Martes 1 Diciembre 2020

Primera Semana de Adviento

Palabra del día
Evangelio de Lucas 10,21-24

Decisión Paterna

Jesús agradece por una decisión del todo peculiar de Dios Padre y, en el momento en que agradece, la revela al mundo: por haber ocultado estas cosas a los sabios y a los prudentes y haberlas revelado a los pequeños. Ésa es la decisión por la que Jesús agradece y alaba el Padre, Señor del cielo y de la tierra, mientras exulta en el Espíritu. Esto significa que ningún conocimiento y sabiduría, útiles para el alcance del verdadero progreso y bienestar de la humanidad, nunca serán reveladas a las mentes y a los corazones de los sabios y de los doctos del mundo. Esto significa que los que el hombre y el mundo y las culturas reconocen como doctos y los sabios de la tierra no tendrán nunca como don la sabiduría y el conocimiento de cómo todo funciona y de cómo todo puede funcionar mejor en este universo, y esto por una orden precisa de Dios Padre. Esto significa que las suyas son las mentes más vacías y mudas del universo, por mucho que tengan la actitud de sabias y poderosas guías de la humanidad, y reciban gloria unos de los otros. Esto significa que todo lo que los doctos y los sabios de la tierra han descubierto, producido y revelado a la humanidad, en las varias ramas de las ciencias oficiales mundiales de toda la historia humana, no pertenece, ni siquiera en un fragmento, al verdadero conocimiento ni a la verdadera sabiduría de Dios. Esto significa que los conocimientos y las sabidurías que los doctos y los sabios de esta tierra han alcanzado y sobre los cuales han fundado sus imperios de poder y control, sus sistemas de simulado progreso social y científico, no vienen de Dios y de su divina inspiración sino, de forma más cierta, proceden de alguna otra fuente de inspiración. Tal vez el Enemigo, el Maligno algo sabe.
Sólo a los pequeños de la tierra, a los humildes, a los simples Dios revela y revelará su conocimiento y sabiduría. Sólo a aquellos que, según los sistemas del mundo, son pequeños y sin poder, Dios tiene el placer de revelar en su benevolencia la sabiduría verdadera y el conocimiento útil al verdadero progreso y a la verdadera evolución integral del hombre y de la humanidad. Ésta es la decisión Paterna, y el Hijo Jesús la grita y la canta al mundo en la ebriedad y en la exaltación del Espíritu Paráclito.

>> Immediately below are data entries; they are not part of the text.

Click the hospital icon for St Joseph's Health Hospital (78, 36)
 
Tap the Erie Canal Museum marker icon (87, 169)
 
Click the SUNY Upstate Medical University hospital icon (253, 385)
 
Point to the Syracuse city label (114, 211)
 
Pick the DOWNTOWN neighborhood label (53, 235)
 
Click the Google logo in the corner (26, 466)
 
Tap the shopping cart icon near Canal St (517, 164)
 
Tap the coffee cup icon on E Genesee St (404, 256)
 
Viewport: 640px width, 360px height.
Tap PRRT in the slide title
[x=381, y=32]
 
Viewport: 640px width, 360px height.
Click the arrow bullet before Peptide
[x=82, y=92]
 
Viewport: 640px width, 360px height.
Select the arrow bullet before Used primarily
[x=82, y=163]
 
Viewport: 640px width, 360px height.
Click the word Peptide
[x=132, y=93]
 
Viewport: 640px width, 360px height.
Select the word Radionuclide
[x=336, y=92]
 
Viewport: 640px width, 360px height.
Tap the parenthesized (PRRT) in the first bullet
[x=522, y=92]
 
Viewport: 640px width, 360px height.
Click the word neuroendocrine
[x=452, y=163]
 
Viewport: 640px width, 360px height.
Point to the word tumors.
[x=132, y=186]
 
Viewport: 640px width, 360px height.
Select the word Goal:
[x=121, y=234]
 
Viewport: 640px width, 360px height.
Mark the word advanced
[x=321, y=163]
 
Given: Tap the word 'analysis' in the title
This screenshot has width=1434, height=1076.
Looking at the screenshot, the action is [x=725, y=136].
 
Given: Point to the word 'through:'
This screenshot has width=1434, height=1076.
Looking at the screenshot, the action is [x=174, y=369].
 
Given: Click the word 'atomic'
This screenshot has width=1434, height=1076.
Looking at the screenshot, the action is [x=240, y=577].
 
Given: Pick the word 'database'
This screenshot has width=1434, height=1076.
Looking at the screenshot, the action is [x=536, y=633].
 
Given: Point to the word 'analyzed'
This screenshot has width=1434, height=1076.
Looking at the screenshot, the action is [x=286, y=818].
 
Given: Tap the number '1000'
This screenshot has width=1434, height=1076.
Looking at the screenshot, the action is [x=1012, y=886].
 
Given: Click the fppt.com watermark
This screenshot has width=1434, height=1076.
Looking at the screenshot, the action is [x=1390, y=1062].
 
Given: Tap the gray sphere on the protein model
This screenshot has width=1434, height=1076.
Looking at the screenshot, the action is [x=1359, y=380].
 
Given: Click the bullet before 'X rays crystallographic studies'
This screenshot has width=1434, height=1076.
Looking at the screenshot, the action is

Esto significa que de todo lo que hemos construido en ámbito cultural, científico, médico, afectivo, político y económico, siguiendo las líneas de la sabiduría y del conocimiento así dicho oficial, no quedará nada, absolutamente nada.
En el momento en que el Señor del cielo y de la tierra, según la fuerza y la petición de nuestro deseo y de nuestra disponibilidad, nos considerará listos para el profundo y radical cambio interior, nos abrirá la inteligencia y el corazón para hacerlos capaces de construir un verdadero y real progreso para el bienestar de todos los seres vivientes. Esto significa que los doctos y los sabios del mundo harán de todo para ridiculizar, ralentizar, obstaculizar, perseguir este profundo cambio espiritual, porque este profundo cambio espiritual significará en poquísimo tiempo la fin de su poder, de su control, de su sistema para siempre.